PROBLEM TO SOLVE: Give the entries again, exactly as they stand.

[[ DATA LISTING open ]]

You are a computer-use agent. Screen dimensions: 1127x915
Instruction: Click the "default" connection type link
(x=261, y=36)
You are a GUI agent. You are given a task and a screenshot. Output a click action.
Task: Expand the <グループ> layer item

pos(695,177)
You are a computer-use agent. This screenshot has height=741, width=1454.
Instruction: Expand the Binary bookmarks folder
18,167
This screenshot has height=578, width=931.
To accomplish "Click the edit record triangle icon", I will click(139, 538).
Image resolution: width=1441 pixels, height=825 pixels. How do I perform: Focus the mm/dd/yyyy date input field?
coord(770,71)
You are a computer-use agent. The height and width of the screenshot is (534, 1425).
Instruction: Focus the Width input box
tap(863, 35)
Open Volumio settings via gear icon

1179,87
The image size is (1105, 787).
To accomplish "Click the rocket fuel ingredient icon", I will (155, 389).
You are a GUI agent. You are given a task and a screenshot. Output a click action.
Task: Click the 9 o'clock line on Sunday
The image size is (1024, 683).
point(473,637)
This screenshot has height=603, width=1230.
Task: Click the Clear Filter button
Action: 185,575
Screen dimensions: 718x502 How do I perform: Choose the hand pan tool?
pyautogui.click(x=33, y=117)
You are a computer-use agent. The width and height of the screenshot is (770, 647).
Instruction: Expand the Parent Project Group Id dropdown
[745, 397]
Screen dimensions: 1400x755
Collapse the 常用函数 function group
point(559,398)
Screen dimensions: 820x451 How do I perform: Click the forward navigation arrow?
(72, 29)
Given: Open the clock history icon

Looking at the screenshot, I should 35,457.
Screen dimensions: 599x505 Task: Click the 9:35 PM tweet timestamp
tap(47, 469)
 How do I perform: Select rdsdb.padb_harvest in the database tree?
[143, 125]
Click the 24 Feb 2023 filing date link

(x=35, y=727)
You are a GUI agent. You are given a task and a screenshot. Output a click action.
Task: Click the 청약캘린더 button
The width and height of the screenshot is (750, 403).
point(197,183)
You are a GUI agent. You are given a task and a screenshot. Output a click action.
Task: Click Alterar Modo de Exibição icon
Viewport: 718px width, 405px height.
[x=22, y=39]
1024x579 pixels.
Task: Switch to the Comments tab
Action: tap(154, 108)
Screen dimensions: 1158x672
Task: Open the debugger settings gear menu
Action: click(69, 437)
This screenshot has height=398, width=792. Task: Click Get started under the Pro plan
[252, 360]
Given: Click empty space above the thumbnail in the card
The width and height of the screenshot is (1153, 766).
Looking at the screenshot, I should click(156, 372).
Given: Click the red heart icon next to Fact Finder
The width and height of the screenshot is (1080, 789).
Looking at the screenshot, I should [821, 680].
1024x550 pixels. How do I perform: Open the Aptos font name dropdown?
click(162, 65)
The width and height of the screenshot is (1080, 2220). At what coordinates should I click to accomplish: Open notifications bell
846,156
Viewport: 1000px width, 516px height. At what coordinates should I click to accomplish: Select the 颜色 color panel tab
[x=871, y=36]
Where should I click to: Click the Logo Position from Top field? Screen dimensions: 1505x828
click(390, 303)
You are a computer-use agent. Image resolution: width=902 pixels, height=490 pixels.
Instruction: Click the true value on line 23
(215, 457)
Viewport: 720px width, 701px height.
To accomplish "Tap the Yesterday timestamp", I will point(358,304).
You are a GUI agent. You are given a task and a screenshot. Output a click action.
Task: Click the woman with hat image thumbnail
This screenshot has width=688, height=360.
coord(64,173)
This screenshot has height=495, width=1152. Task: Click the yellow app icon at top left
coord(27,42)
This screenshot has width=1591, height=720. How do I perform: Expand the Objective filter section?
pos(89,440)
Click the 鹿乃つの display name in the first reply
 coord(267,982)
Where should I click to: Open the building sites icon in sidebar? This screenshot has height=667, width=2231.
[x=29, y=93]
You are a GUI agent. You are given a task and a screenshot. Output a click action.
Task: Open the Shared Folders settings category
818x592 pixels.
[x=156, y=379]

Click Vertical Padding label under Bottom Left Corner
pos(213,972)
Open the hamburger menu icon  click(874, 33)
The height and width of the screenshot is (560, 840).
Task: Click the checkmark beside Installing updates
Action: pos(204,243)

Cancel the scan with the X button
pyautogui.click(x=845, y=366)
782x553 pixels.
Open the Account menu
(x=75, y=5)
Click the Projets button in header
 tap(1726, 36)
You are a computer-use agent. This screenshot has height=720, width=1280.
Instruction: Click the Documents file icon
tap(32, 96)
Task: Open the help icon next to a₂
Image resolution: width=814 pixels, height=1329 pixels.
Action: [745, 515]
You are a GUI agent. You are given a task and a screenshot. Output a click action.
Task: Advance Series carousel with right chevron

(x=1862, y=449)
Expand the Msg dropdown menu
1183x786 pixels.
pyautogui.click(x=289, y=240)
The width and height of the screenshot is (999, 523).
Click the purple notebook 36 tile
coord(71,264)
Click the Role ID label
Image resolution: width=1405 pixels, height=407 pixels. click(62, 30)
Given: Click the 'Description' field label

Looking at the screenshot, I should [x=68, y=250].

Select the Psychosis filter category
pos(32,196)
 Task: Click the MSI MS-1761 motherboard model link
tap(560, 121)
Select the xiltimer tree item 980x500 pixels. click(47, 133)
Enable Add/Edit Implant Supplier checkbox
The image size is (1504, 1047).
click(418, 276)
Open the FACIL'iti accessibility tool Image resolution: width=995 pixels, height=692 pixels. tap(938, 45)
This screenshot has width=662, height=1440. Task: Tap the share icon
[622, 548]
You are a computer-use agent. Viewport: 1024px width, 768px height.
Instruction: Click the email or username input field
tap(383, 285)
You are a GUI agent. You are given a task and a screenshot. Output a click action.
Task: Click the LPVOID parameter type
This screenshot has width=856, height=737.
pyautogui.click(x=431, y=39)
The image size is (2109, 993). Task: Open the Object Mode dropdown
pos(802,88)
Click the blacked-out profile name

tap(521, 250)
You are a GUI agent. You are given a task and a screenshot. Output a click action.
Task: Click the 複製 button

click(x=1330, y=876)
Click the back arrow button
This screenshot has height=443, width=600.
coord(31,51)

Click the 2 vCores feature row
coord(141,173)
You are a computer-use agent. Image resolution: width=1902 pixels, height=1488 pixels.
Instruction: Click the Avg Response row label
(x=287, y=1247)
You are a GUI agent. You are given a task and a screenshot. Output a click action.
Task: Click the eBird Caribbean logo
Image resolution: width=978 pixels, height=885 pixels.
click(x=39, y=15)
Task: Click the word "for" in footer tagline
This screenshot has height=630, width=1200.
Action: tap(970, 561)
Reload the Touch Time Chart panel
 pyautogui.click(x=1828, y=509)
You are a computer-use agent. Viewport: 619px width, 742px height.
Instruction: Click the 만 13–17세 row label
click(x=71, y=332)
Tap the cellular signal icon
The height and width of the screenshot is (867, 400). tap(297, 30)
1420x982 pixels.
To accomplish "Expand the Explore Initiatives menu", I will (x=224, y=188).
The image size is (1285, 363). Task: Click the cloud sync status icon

[[ DATA LISTING closed ]]

RESPONSE:
You are a computer-use agent. Screen dimensions: 1127x915
Instruction: Click the "default" connection type link
(x=261, y=36)
You are a GUI agent. You are given a task and a screenshot. Output a click action.
Task: Expand the <グループ> layer item

pos(695,177)
You are a computer-use agent. This screenshot has height=741, width=1454.
Instruction: Expand the Binary bookmarks folder
18,167
This screenshot has height=578, width=931.
To accomplish "Click the edit record triangle icon", I will click(139, 538).
Image resolution: width=1441 pixels, height=825 pixels. How do I perform: Focus the mm/dd/yyyy date input field?
coord(770,71)
You are a computer-use agent. The height and width of the screenshot is (534, 1425).
Instruction: Focus the Width input box
tap(863, 35)
Open Volumio settings via gear icon

1179,87
The image size is (1105, 787).
To accomplish "Click the rocket fuel ingredient icon", I will (155, 389).
You are a GUI agent. You are given a task and a screenshot. Output a click action.
Task: Click the 9 o'clock line on Sunday
The image size is (1024, 683).
point(473,637)
This screenshot has height=603, width=1230.
Task: Click the Clear Filter button
Action: 185,575
Screen dimensions: 718x502 How do I perform: Choose the hand pan tool?
pyautogui.click(x=33, y=117)
You are a computer-use agent. The width and height of the screenshot is (770, 647).
Instruction: Expand the Parent Project Group Id dropdown
[745, 397]
Screen dimensions: 1400x755
Collapse the 常用函数 function group
point(559,398)
Screen dimensions: 820x451 How do I perform: Click the forward navigation arrow?
(72, 29)
Given: Open the clock history icon

Looking at the screenshot, I should 35,457.
Screen dimensions: 599x505 Task: Click the 9:35 PM tweet timestamp
tap(47, 469)
 How do I perform: Select rdsdb.padb_harvest in the database tree?
[143, 125]
Click the 24 Feb 2023 filing date link

(x=35, y=727)
You are a GUI agent. You are given a task and a screenshot. Output a click action.
Task: Click the 청약캘린더 button
The width and height of the screenshot is (750, 403).
point(197,183)
You are a GUI agent. You are given a task and a screenshot. Output a click action.
Task: Click Alterar Modo de Exibição icon
Viewport: 718px width, 405px height.
[x=22, y=39]
1024x579 pixels.
Task: Switch to the Comments tab
Action: tap(154, 108)
Screen dimensions: 1158x672
Task: Open the debugger settings gear menu
Action: click(69, 437)
This screenshot has height=398, width=792. Task: Click Get started under the Pro plan
[252, 360]
Given: Click empty space above the thumbnail in the card
The width and height of the screenshot is (1153, 766).
Looking at the screenshot, I should click(156, 372).
Given: Click the red heart icon next to Fact Finder
The width and height of the screenshot is (1080, 789).
Looking at the screenshot, I should [821, 680].
1024x550 pixels. How do I perform: Open the Aptos font name dropdown?
click(162, 65)
The width and height of the screenshot is (1080, 2220). At what coordinates should I click to accomplish: Open notifications bell
846,156
Viewport: 1000px width, 516px height. At what coordinates should I click to accomplish: Select the 颜色 color panel tab
[x=871, y=36]
Where should I click to: Click the Logo Position from Top field? Screen dimensions: 1505x828
click(390, 303)
You are a computer-use agent. Image resolution: width=902 pixels, height=490 pixels.
Instruction: Click the true value on line 23
(215, 457)
Viewport: 720px width, 701px height.
To accomplish "Tap the Yesterday timestamp", I will point(358,304).
You are a GUI agent. You are given a task and a screenshot. Output a click action.
Task: Click the woman with hat image thumbnail
This screenshot has width=688, height=360.
coord(64,173)
This screenshot has height=495, width=1152. Task: Click the yellow app icon at top left
coord(27,42)
This screenshot has width=1591, height=720. How do I perform: Expand the Objective filter section?
pos(89,440)
Click the 鹿乃つの display name in the first reply
 coord(267,982)
Where should I click to: Open the building sites icon in sidebar? This screenshot has height=667, width=2231.
[x=29, y=93]
You are a GUI agent. You are given a task and a screenshot. Output a click action.
Task: Open the Shared Folders settings category
818x592 pixels.
[x=156, y=379]

Click Vertical Padding label under Bottom Left Corner
pos(213,972)
Open the hamburger menu icon  click(874, 33)
The height and width of the screenshot is (560, 840).
Task: Click the checkmark beside Installing updates
Action: pos(204,243)

Cancel the scan with the X button
pyautogui.click(x=845, y=366)
782x553 pixels.
Open the Account menu
(x=75, y=5)
Click the Projets button in header
 tap(1726, 36)
You are a computer-use agent. This screenshot has height=720, width=1280.
Instruction: Click the Documents file icon
tap(32, 96)
Task: Open the help icon next to a₂
Image resolution: width=814 pixels, height=1329 pixels.
Action: [745, 515]
You are a GUI agent. You are given a task and a screenshot. Output a click action.
Task: Advance Series carousel with right chevron

(x=1862, y=449)
Expand the Msg dropdown menu
1183x786 pixels.
pyautogui.click(x=289, y=240)
The width and height of the screenshot is (999, 523).
Click the purple notebook 36 tile
coord(71,264)
Click the Role ID label
Image resolution: width=1405 pixels, height=407 pixels. click(62, 30)
Given: Click the 'Description' field label

Looking at the screenshot, I should [x=68, y=250].

Select the Psychosis filter category
pos(32,196)
 Task: Click the MSI MS-1761 motherboard model link
tap(560, 121)
Select the xiltimer tree item 980x500 pixels. click(47, 133)
Enable Add/Edit Implant Supplier checkbox
The image size is (1504, 1047).
click(418, 276)
Open the FACIL'iti accessibility tool Image resolution: width=995 pixels, height=692 pixels. tap(938, 45)
This screenshot has width=662, height=1440. Task: Tap the share icon
[622, 548]
You are a computer-use agent. Viewport: 1024px width, 768px height.
Instruction: Click the email or username input field
tap(383, 285)
You are a GUI agent. You are given a task and a screenshot. Output a click action.
Task: Click the LPVOID parameter type
This screenshot has width=856, height=737.
pyautogui.click(x=431, y=39)
The image size is (2109, 993). Task: Open the Object Mode dropdown
pos(802,88)
Click the blacked-out profile name

tap(521, 250)
You are a GUI agent. You are given a task and a screenshot. Output a click action.
Task: Click the 複製 button

click(x=1330, y=876)
Click the back arrow button
This screenshot has height=443, width=600.
coord(31,51)

Click the 2 vCores feature row
coord(141,173)
You are a computer-use agent. Image resolution: width=1902 pixels, height=1488 pixels.
Instruction: Click the Avg Response row label
(x=287, y=1247)
You are a GUI agent. You are given a task and a screenshot. Output a click action.
Task: Click the eBird Caribbean logo
Image resolution: width=978 pixels, height=885 pixels.
click(x=39, y=15)
Task: Click the word "for" in footer tagline
This screenshot has height=630, width=1200.
Action: tap(970, 561)
Reload the Touch Time Chart panel
 pyautogui.click(x=1828, y=509)
You are a computer-use agent. Viewport: 619px width, 742px height.
Instruction: Click the 만 13–17세 row label
click(x=71, y=332)
Tap the cellular signal icon
The height and width of the screenshot is (867, 400). tap(297, 30)
1420x982 pixels.
To accomplish "Expand the Explore Initiatives menu", I will (x=224, y=188).
The image size is (1285, 363). Task: Click the cloud sync status icon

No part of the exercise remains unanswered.